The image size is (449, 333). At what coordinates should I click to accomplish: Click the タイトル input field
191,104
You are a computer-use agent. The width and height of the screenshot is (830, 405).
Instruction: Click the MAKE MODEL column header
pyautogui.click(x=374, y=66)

+-------+

**ABOUT THIS TASK**
Copy every record above exactly as it stands.

**RESPONSE FOR THIS EXERCISE**
The image size is (449, 333). At what coordinates should I click to accomplish: Click the タイトル input field
191,104
You are a computer-use agent. The width and height of the screenshot is (830, 405).
Instruction: Click the MAKE MODEL column header
pyautogui.click(x=374, y=66)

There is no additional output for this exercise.